**To do:** Only one stretch of the data below is needed. Output the lines from the one with "International mission statement: Turkey’s" up to and including the one with "98 (490, 2250)", exactly as they stand.

Stored data entries:
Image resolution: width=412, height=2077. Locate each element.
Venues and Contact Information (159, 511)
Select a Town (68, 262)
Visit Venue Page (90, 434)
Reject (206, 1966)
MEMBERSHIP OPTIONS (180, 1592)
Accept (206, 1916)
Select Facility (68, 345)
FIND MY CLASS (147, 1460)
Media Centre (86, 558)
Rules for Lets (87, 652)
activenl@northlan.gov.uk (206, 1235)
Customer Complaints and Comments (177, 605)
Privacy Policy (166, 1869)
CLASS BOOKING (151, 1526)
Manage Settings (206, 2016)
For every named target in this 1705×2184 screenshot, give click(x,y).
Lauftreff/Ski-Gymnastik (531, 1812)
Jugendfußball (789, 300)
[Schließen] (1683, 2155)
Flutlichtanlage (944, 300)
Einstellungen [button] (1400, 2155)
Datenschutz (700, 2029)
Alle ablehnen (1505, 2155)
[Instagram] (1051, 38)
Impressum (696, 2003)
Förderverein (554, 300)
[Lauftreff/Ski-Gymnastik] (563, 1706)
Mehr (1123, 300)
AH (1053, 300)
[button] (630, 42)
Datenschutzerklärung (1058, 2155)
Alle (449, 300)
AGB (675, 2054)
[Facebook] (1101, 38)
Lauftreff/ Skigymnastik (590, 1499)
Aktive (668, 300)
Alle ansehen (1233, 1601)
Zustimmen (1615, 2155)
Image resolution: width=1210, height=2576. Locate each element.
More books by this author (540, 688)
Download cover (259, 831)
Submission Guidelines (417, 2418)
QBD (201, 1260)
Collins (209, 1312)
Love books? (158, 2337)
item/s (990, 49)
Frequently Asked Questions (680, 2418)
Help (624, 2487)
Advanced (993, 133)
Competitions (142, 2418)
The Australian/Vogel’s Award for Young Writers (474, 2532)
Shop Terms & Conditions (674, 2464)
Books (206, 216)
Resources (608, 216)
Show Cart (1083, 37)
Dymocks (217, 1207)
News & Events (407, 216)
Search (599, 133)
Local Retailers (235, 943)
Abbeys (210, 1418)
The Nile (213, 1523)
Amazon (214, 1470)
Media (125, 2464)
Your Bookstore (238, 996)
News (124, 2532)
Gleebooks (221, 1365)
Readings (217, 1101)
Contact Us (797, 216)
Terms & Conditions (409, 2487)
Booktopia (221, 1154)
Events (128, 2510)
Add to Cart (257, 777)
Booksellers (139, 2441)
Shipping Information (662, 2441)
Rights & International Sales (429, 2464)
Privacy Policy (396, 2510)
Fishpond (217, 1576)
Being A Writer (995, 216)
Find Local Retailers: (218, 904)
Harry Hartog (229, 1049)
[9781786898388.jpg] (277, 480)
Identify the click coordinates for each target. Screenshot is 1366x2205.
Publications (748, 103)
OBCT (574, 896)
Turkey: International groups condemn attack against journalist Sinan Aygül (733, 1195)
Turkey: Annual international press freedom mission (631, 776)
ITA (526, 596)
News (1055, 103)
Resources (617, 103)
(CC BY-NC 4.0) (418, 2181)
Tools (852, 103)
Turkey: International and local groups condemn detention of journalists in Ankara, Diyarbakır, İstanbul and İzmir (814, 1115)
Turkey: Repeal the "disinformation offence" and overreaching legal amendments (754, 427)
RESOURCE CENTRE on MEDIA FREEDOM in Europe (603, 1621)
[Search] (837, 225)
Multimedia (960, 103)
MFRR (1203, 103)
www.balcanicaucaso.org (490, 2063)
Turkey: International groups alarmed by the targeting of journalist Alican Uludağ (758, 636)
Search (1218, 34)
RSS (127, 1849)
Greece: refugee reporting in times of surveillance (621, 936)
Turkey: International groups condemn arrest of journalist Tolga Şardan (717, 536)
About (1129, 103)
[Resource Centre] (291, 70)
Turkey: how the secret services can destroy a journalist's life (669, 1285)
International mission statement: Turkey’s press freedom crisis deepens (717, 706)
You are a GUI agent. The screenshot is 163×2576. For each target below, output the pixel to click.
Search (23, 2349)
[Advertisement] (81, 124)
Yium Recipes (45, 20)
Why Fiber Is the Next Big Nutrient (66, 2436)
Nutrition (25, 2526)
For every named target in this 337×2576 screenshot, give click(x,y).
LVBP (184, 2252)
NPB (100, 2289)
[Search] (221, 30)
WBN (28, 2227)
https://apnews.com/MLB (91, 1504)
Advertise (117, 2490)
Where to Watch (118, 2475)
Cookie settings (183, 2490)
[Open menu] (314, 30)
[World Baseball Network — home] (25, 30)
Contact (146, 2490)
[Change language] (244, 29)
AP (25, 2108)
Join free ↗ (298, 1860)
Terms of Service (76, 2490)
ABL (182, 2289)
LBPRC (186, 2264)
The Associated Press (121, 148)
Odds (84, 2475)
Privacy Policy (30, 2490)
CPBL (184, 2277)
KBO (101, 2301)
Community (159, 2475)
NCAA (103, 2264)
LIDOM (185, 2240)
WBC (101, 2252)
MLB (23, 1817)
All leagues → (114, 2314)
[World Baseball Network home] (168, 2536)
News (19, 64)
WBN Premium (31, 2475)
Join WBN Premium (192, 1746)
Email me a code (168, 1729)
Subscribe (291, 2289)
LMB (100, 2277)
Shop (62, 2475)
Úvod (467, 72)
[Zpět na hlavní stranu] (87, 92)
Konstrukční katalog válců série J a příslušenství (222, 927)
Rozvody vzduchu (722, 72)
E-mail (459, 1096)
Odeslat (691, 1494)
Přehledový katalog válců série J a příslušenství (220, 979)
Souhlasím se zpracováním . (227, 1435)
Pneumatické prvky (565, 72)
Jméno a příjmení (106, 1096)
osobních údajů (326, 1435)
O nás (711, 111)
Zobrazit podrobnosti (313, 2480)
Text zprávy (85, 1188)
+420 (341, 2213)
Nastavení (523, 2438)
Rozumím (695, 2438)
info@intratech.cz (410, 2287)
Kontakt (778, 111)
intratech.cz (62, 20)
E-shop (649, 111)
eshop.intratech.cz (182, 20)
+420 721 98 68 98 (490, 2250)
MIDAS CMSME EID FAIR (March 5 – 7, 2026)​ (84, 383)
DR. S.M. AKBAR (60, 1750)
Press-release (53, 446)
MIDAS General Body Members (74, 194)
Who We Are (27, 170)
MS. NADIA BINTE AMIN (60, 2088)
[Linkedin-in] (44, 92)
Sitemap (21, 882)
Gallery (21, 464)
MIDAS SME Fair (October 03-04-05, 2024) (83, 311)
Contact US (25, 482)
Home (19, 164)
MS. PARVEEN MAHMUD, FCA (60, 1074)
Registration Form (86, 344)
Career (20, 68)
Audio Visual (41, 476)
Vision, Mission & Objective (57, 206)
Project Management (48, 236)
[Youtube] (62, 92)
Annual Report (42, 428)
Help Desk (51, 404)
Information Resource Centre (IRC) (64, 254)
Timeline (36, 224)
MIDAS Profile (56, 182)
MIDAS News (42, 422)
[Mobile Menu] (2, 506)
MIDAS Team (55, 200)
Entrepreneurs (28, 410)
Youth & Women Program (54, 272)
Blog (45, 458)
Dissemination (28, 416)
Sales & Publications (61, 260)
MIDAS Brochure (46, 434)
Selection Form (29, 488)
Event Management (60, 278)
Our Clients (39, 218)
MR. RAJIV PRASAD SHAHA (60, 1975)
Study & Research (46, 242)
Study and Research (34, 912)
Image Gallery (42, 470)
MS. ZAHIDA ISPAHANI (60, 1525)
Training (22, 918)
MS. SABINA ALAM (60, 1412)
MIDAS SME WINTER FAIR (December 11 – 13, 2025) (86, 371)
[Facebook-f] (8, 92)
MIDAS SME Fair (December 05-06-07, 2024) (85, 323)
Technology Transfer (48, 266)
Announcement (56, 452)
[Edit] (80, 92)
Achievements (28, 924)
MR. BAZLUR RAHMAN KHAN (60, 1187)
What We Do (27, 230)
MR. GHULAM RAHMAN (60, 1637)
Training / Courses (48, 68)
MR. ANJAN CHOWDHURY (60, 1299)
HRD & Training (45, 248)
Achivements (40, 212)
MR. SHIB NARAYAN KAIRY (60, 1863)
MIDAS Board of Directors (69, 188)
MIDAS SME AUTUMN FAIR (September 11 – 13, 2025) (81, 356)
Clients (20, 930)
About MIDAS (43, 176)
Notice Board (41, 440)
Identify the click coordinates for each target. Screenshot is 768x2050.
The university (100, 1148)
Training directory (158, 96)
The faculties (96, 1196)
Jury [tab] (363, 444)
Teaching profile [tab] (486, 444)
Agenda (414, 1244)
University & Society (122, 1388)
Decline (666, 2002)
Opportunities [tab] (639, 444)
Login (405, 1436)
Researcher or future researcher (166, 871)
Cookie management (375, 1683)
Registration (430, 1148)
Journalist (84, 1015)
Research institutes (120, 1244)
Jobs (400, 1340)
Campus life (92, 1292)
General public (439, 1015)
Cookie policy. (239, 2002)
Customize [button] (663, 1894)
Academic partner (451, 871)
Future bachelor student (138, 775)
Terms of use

**Written answer:**
International mission statement: Turkey’s press freedom crisis deepens (717, 706)
You are a GUI agent. The screenshot is 163×2576. For each target below, output the pixel to click.
Search (23, 2349)
[Advertisement] (81, 124)
Yium Recipes (45, 20)
Why Fiber Is the Next Big Nutrient (66, 2436)
Nutrition (25, 2526)
For every named target in this 337×2576 screenshot, give click(x,y).
LVBP (184, 2252)
NPB (100, 2289)
[Search] (221, 30)
WBN (28, 2227)
https://apnews.com/MLB (91, 1504)
Advertise (117, 2490)
Where to Watch (118, 2475)
Cookie settings (183, 2490)
[Open menu] (314, 30)
[World Baseball Network — home] (25, 30)
Contact (146, 2490)
[Change language] (244, 29)
AP (25, 2108)
Join free ↗ (298, 1860)
Terms of Service (76, 2490)
ABL (182, 2289)
LBPRC (186, 2264)
The Associated Press (121, 148)
Odds (84, 2475)
Privacy Policy (30, 2490)
CPBL (184, 2277)
KBO (101, 2301)
Community (159, 2475)
NCAA (103, 2264)
LIDOM (185, 2240)
WBC (101, 2252)
MLB (23, 1817)
All leagues → (114, 2314)
[World Baseball Network home] (168, 2536)
News (19, 64)
WBN Premium (31, 2475)
Join WBN Premium (192, 1746)
Email me a code (168, 1729)
Subscribe (291, 2289)
LMB (100, 2277)
Shop (62, 2475)
Úvod (467, 72)
[Zpět na hlavní stranu] (87, 92)
Konstrukční katalog válců série J a příslušenství (222, 927)
Rozvody vzduchu (722, 72)
E-mail (459, 1096)
Odeslat (691, 1494)
Přehledový katalog válců série J a příslušenství (220, 979)
Souhlasím se zpracováním . (227, 1435)
Pneumatické prvky (565, 72)
Jméno a příjmení (106, 1096)
osobních údajů (326, 1435)
O nás (711, 111)
Zobrazit podrobnosti (313, 2480)
Text zprávy (85, 1188)
+420 (341, 2213)
Nastavení (523, 2438)
Rozumím (695, 2438)
info@intratech.cz (410, 2287)
Kontakt (778, 111)
intratech.cz (62, 20)
E-shop (649, 111)
eshop.intratech.cz (182, 20)
+420 721 98 68 98 (490, 2250)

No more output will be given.